[Data records]
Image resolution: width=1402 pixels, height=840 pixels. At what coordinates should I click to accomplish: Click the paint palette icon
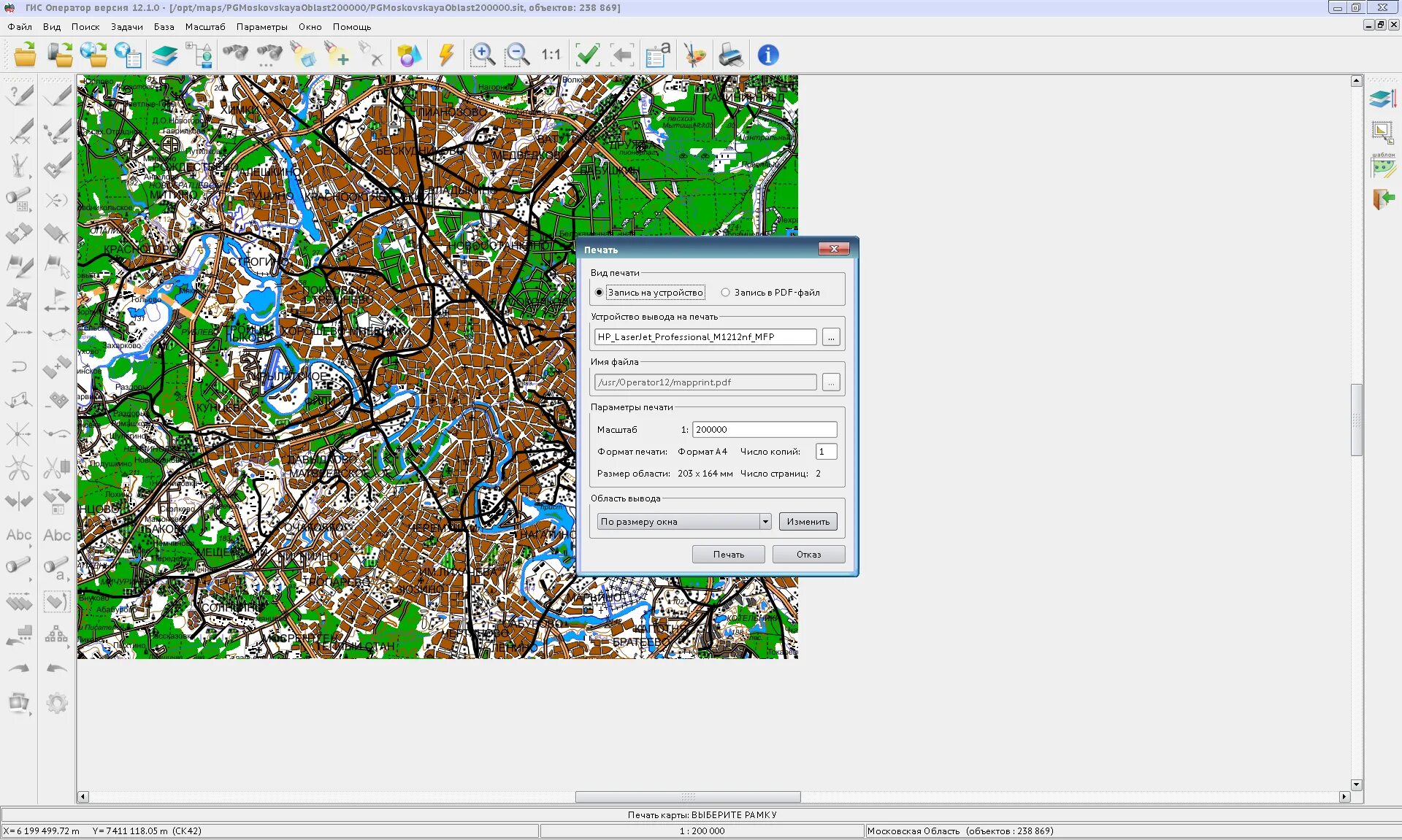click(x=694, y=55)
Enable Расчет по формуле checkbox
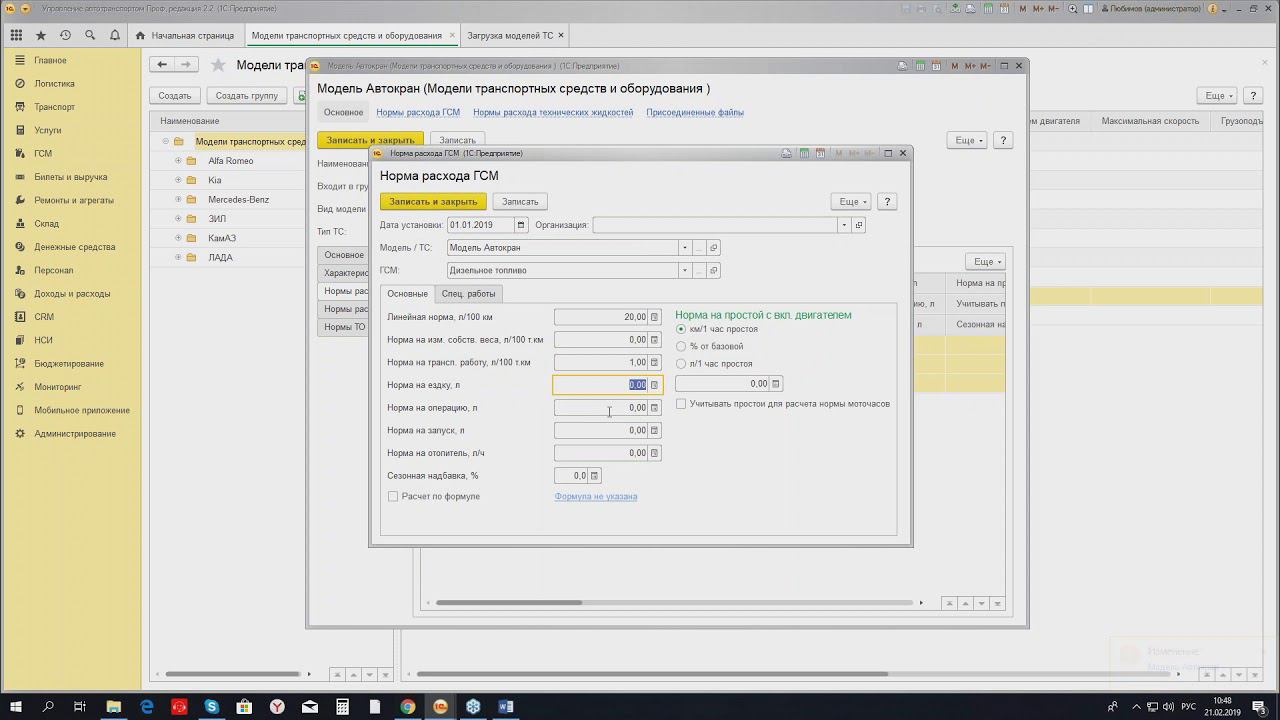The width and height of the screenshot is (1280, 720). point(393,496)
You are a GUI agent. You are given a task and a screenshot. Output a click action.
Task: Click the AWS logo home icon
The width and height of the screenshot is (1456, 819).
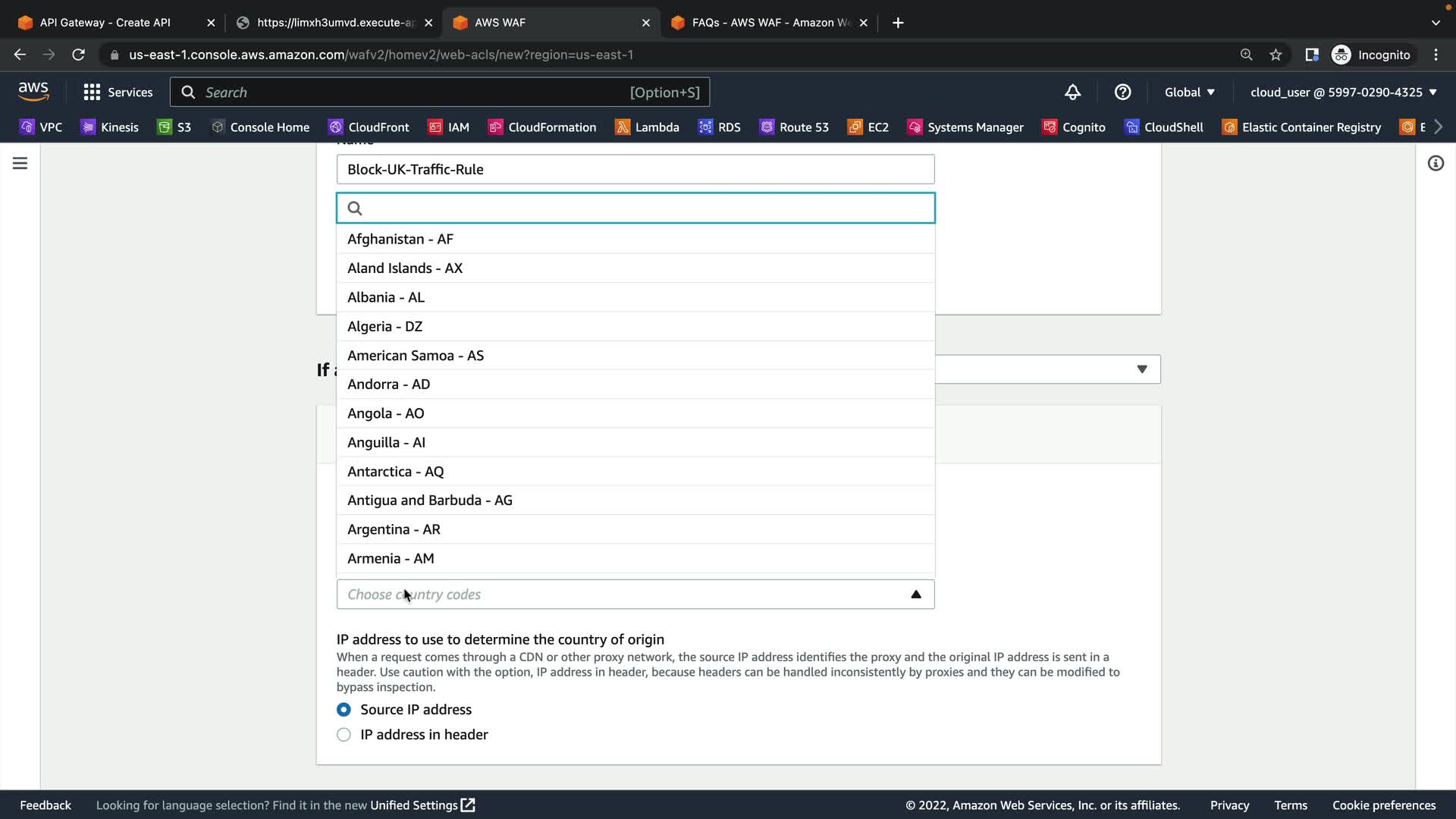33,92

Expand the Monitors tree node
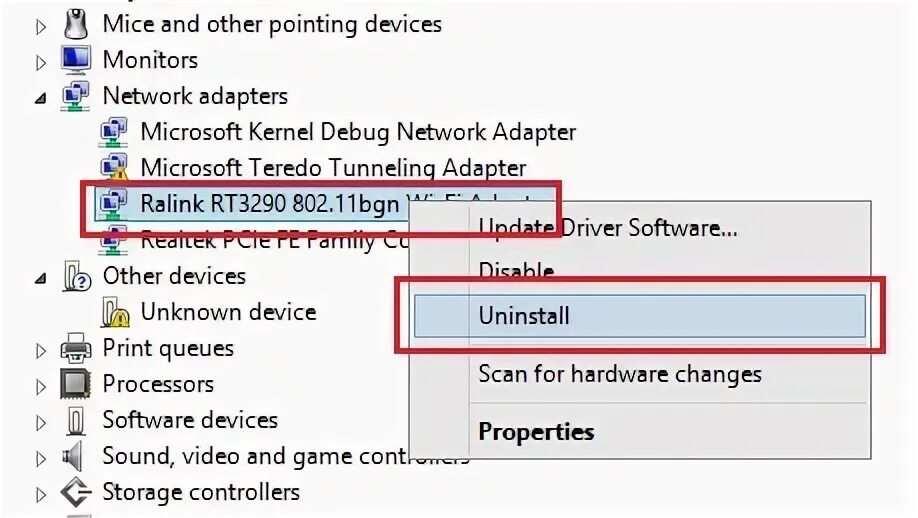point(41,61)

==

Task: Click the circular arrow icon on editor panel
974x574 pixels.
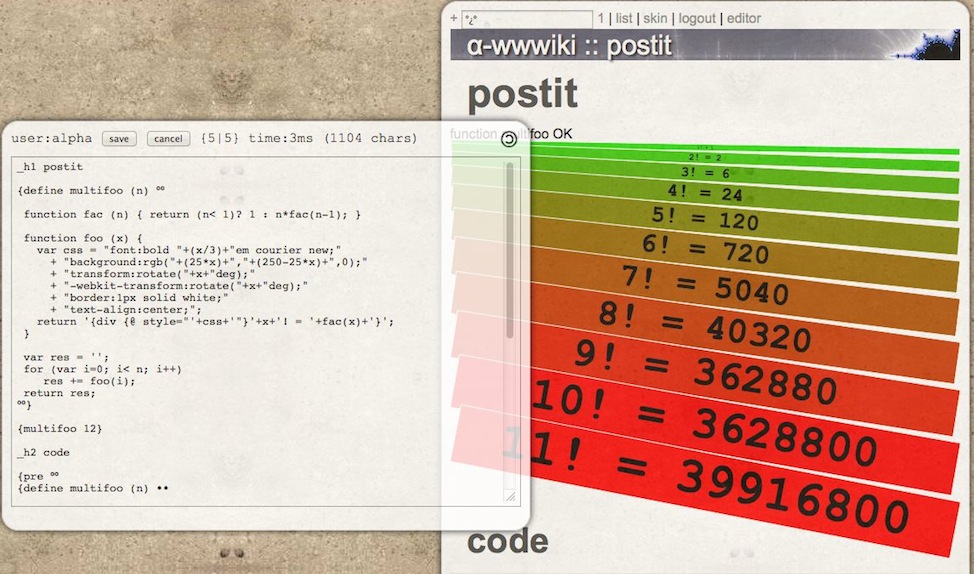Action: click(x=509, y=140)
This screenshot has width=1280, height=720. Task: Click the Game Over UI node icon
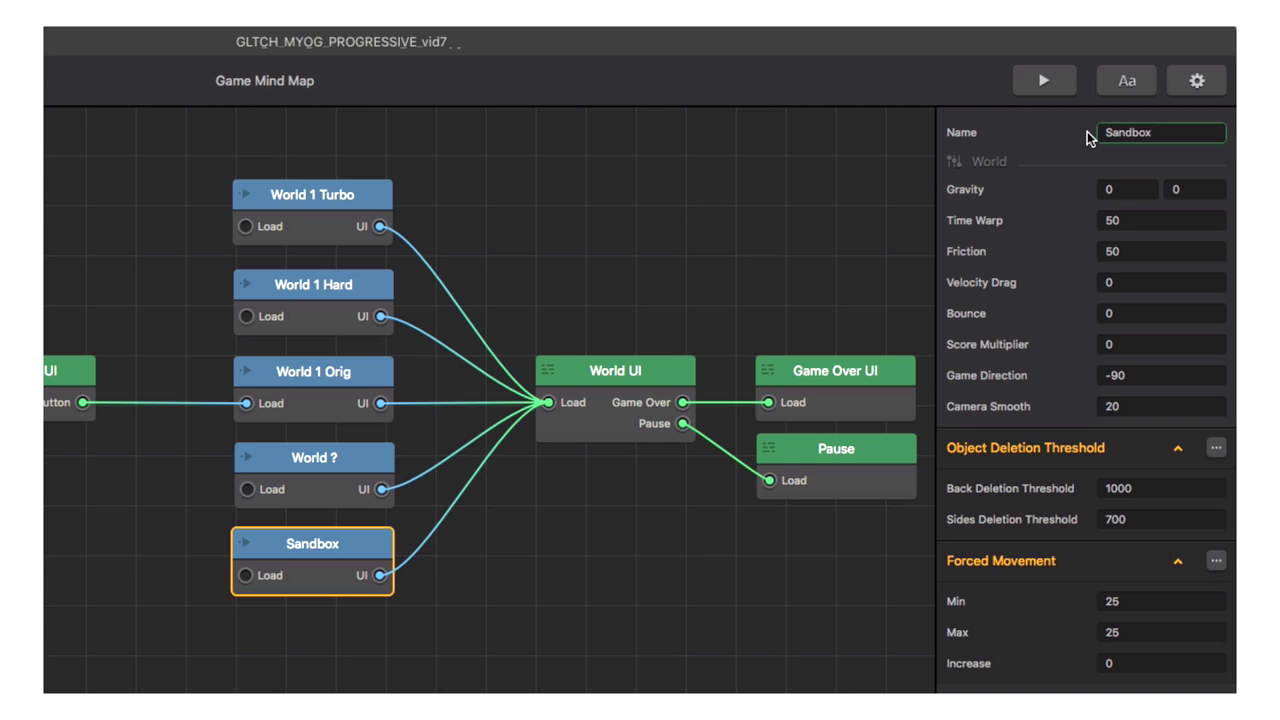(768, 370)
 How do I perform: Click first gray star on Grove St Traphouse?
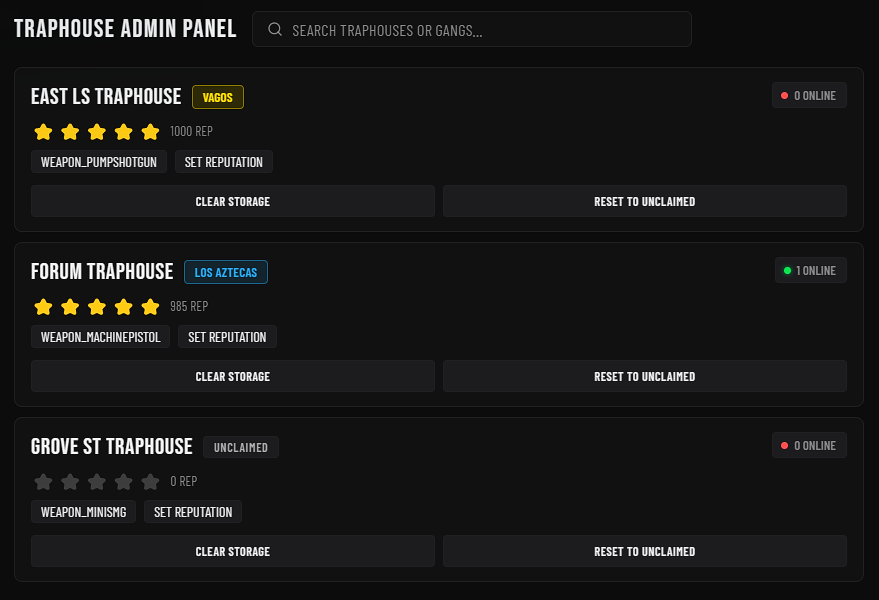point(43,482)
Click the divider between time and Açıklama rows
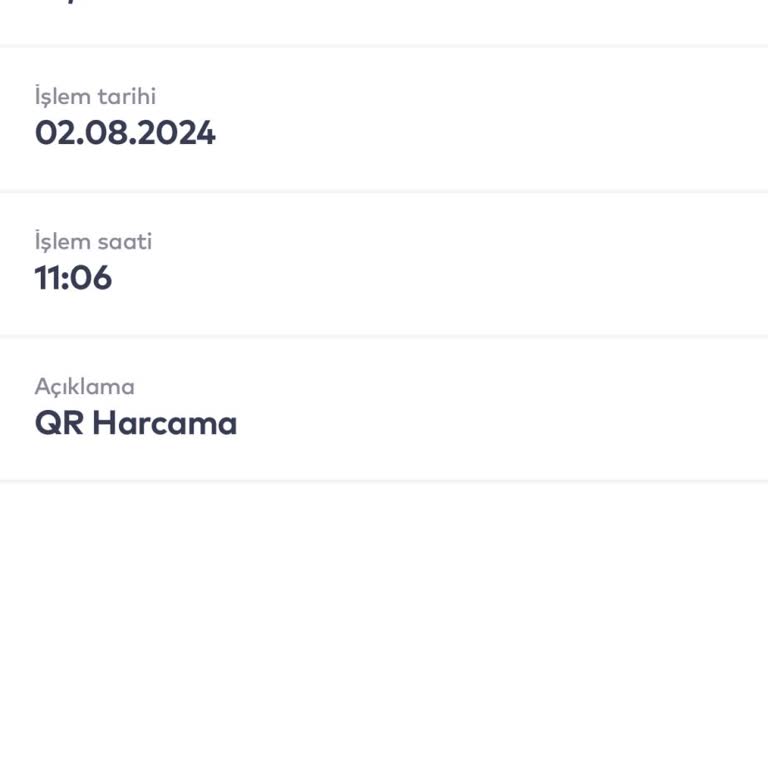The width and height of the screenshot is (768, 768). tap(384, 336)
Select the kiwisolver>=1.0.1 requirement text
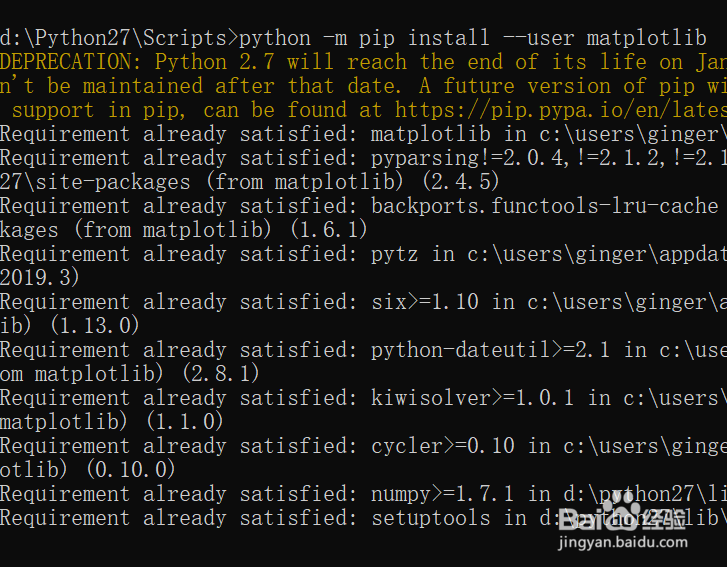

▶ **What you have to do**
Can you retype the data between the lines holding "Image resolution: width=1402" and "point(41,61)", inclusive, without the pictures?

▶ **Response to the exercise**
Image resolution: width=1402 pixels, height=840 pixels. At what coordinates should I click to accomplish: Click the paint palette icon
click(x=694, y=55)
Enable Расчет по формуле checkbox
The width and height of the screenshot is (1280, 720). point(393,496)
You are a GUI agent. You are given a task and a screenshot. Output a click action.
Task: Click the AWS logo home icon
The width and height of the screenshot is (1456, 819).
33,92

Expand the Monitors tree node
point(41,61)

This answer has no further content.